++++ Record set
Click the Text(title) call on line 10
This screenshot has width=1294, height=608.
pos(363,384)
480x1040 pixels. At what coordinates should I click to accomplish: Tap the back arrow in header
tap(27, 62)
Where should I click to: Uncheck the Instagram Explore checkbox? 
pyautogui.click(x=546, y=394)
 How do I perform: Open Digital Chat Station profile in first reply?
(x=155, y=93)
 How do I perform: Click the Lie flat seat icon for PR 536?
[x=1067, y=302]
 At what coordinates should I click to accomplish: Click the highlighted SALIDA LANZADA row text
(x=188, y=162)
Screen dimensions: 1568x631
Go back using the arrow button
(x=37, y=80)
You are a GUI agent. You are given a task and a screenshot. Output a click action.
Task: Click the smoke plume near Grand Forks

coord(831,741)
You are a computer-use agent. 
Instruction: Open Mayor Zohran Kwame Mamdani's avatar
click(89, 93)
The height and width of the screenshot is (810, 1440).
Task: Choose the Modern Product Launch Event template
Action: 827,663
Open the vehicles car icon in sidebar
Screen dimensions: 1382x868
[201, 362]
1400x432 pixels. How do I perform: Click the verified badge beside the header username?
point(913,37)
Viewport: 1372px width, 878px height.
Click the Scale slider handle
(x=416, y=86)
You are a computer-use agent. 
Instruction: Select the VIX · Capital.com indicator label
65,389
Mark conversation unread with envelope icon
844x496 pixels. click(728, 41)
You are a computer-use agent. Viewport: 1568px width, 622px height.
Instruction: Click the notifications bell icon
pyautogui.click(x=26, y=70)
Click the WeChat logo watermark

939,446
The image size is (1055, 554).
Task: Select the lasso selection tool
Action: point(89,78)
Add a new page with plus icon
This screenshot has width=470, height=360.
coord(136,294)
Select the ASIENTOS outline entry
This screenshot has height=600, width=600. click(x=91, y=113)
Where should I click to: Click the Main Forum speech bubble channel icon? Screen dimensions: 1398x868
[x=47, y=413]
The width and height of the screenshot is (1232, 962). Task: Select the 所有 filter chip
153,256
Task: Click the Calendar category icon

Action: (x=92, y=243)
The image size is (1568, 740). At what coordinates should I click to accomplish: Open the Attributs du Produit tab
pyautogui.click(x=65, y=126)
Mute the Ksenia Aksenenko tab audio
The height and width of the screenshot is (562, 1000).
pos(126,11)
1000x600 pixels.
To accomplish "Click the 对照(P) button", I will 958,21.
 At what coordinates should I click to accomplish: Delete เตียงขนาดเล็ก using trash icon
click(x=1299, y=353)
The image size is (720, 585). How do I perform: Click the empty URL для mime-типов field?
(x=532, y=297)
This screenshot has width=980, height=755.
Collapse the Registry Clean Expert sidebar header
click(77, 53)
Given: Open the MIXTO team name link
++++++++
Problem description: Every record listed above needs to be written out again exactly.

Exercise solution:
Click the Text(title) call on line 10
This screenshot has width=1294, height=608.
pos(363,384)
480x1040 pixels. At what coordinates should I click to accomplish: Tap the back arrow in header
tap(27, 62)
Where should I click to: Uncheck the Instagram Explore checkbox? 
pyautogui.click(x=546, y=394)
 How do I perform: Open Digital Chat Station profile in first reply?
(x=155, y=93)
 How do I perform: Click the Lie flat seat icon for PR 536?
[x=1067, y=302]
 At what coordinates should I click to accomplish: Click the highlighted SALIDA LANZADA row text
(x=188, y=162)
Screen dimensions: 1568x631
Go back using the arrow button
(x=37, y=80)
You are a GUI agent. You are given a task and a screenshot. Output a click action.
Task: Click the smoke plume near Grand Forks

coord(831,741)
You are a computer-use agent. 
Instruction: Open Mayor Zohran Kwame Mamdani's avatar
click(89, 93)
The height and width of the screenshot is (810, 1440).
Task: Choose the Modern Product Launch Event template
Action: 827,663
Open the vehicles car icon in sidebar
Screen dimensions: 1382x868
[201, 362]
1400x432 pixels. How do I perform: Click the verified badge beside the header username?
point(913,37)
Viewport: 1372px width, 878px height.
Click the Scale slider handle
(x=416, y=86)
You are a computer-use agent. 
Instruction: Select the VIX · Capital.com indicator label
65,389
Mark conversation unread with envelope icon
844x496 pixels. click(728, 41)
You are a computer-use agent. Viewport: 1568px width, 622px height.
Instruction: Click the notifications bell icon
pyautogui.click(x=26, y=70)
Click the WeChat logo watermark

939,446
The image size is (1055, 554).
Task: Select the lasso selection tool
Action: point(89,78)
Add a new page with plus icon
This screenshot has width=470, height=360.
coord(136,294)
Select the ASIENTOS outline entry
This screenshot has height=600, width=600. click(x=91, y=113)
Where should I click to: Click the Main Forum speech bubble channel icon? Screen dimensions: 1398x868
[x=47, y=413]
The width and height of the screenshot is (1232, 962). Task: Select the 所有 filter chip
153,256
Task: Click the Calendar category icon

Action: (x=92, y=243)
The image size is (1568, 740). At what coordinates should I click to accomplish: Open the Attributs du Produit tab
pyautogui.click(x=65, y=126)
Mute the Ksenia Aksenenko tab audio
The height and width of the screenshot is (562, 1000).
pos(126,11)
1000x600 pixels.
To accomplish "Click the 对照(P) button", I will 958,21.
 At what coordinates should I click to accomplish: Delete เตียงขนาดเล็ก using trash icon
click(x=1299, y=353)
The image size is (720, 585). How do I perform: Click the empty URL для mime-типов field?
(x=532, y=297)
This screenshot has width=980, height=755.
Collapse the Registry Clean Expert sidebar header
click(77, 53)
Given: Open the MIXTO team name link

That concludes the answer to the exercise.